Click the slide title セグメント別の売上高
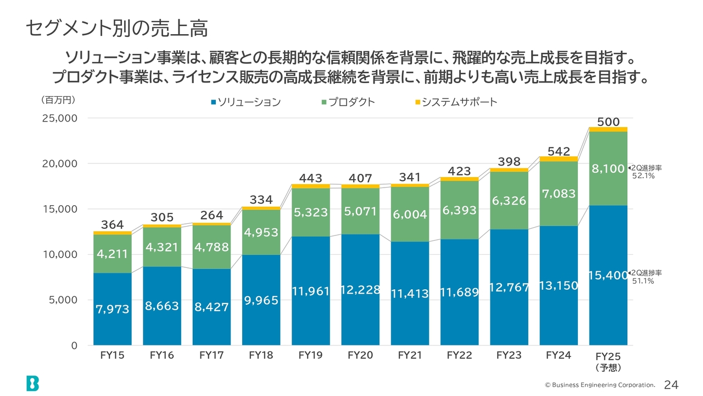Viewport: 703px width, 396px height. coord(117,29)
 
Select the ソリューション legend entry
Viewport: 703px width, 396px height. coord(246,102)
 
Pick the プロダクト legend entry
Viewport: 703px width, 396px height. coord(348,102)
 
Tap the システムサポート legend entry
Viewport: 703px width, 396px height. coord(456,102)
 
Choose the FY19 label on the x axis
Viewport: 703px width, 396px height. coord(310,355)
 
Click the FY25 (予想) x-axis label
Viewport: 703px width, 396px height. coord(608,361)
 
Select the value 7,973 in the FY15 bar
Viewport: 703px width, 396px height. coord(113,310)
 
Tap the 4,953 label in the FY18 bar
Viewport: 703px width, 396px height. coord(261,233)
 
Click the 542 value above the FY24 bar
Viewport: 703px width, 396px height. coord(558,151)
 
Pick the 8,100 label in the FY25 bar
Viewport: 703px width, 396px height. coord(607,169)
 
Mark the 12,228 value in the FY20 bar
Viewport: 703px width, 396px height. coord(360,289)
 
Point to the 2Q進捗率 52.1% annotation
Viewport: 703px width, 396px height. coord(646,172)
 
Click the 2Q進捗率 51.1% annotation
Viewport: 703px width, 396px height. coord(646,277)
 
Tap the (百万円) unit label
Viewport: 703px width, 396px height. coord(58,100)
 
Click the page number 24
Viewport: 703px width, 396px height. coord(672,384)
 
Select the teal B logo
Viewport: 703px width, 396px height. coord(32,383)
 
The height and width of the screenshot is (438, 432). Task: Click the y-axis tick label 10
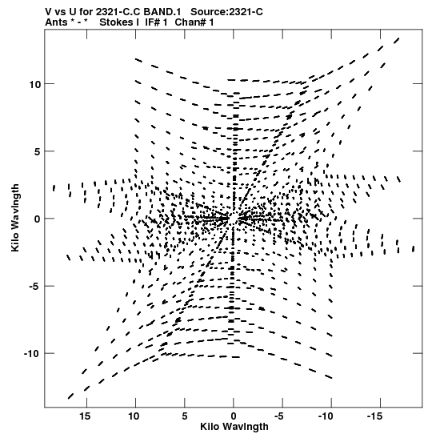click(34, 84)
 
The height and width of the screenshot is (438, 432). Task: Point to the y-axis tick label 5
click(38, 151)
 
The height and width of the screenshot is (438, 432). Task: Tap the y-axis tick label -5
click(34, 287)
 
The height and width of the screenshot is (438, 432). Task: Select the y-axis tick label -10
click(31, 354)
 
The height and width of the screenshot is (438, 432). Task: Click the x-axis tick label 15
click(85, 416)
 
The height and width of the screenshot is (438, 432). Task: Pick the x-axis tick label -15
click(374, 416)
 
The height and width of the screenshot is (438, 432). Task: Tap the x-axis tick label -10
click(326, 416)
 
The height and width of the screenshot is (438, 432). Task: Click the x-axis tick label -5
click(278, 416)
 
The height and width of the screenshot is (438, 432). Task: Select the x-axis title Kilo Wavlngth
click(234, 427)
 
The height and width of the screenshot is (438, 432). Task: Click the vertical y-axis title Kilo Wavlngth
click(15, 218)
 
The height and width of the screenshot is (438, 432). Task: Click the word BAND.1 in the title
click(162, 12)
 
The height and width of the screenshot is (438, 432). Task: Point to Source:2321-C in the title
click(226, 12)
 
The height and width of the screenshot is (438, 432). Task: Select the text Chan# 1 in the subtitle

● **What to work on**:
Print all of the material above verbatim, leaving out the pictures.

● **Solution to the problem**:
Click the slide title セグメント別の売上高
Viewport: 703px width, 396px height. coord(117,29)
 
Select the ソリューション legend entry
Viewport: 703px width, 396px height. coord(246,102)
 
Pick the プロダクト legend entry
Viewport: 703px width, 396px height. coord(348,102)
 
Tap the システムサポート legend entry
Viewport: 703px width, 396px height. coord(456,102)
 
Choose the FY19 label on the x axis
Viewport: 703px width, 396px height. coord(310,355)
 
Click the FY25 (予想) x-axis label
Viewport: 703px width, 396px height. coord(608,361)
 
Select the value 7,973 in the FY15 bar
Viewport: 703px width, 396px height. coord(113,310)
 
Tap the 4,953 label in the FY18 bar
Viewport: 703px width, 396px height. coord(261,233)
 
Click the 542 value above the FY24 bar
Viewport: 703px width, 396px height. coord(558,151)
 
Pick the 8,100 label in the FY25 bar
Viewport: 703px width, 396px height. coord(607,169)
 
Mark the 12,228 value in the FY20 bar
Viewport: 703px width, 396px height. coord(360,289)
 
Point to the 2Q進捗率 52.1% annotation
Viewport: 703px width, 396px height. coord(646,172)
 
Click the 2Q進捗率 51.1% annotation
Viewport: 703px width, 396px height. coord(646,277)
 
Tap the (百万円) unit label
Viewport: 703px width, 396px height. coord(58,100)
 
Click the page number 24
Viewport: 703px width, 396px height. coord(672,384)
 
Select the teal B logo
Viewport: 703px width, 396px height. coord(32,383)
 
The height and width of the screenshot is (438, 432). Task: Click the y-axis tick label 10
click(34, 84)
 
The height and width of the screenshot is (438, 432). Task: Point to the y-axis tick label 5
click(38, 151)
 
The height and width of the screenshot is (438, 432). Task: Tap the y-axis tick label -5
click(34, 287)
 
The height and width of the screenshot is (438, 432). Task: Select the y-axis tick label -10
click(31, 354)
 
The height and width of the screenshot is (438, 432). Task: Click the x-axis tick label 15
click(85, 416)
 
The height and width of the screenshot is (438, 432). Task: Pick the x-axis tick label -15
click(374, 416)
 
The height and width of the screenshot is (438, 432). Task: Tap the x-axis tick label -10
click(326, 416)
 
The height and width of the screenshot is (438, 432). Task: Click the x-axis tick label -5
click(278, 416)
 
The height and width of the screenshot is (438, 432). Task: Select the x-axis title Kilo Wavlngth
click(234, 427)
 
The height and width of the screenshot is (438, 432). Task: Click the vertical y-axis title Kilo Wavlngth
click(15, 218)
 
The height and width of the screenshot is (438, 432). Task: Click the word BAND.1 in the title
click(162, 12)
 
The height and width of the screenshot is (438, 432). Task: Point to Source:2321-C in the title
click(226, 12)
 
The height and width of the screenshot is (438, 432). Task: Select the text Chan# 1 in the subtitle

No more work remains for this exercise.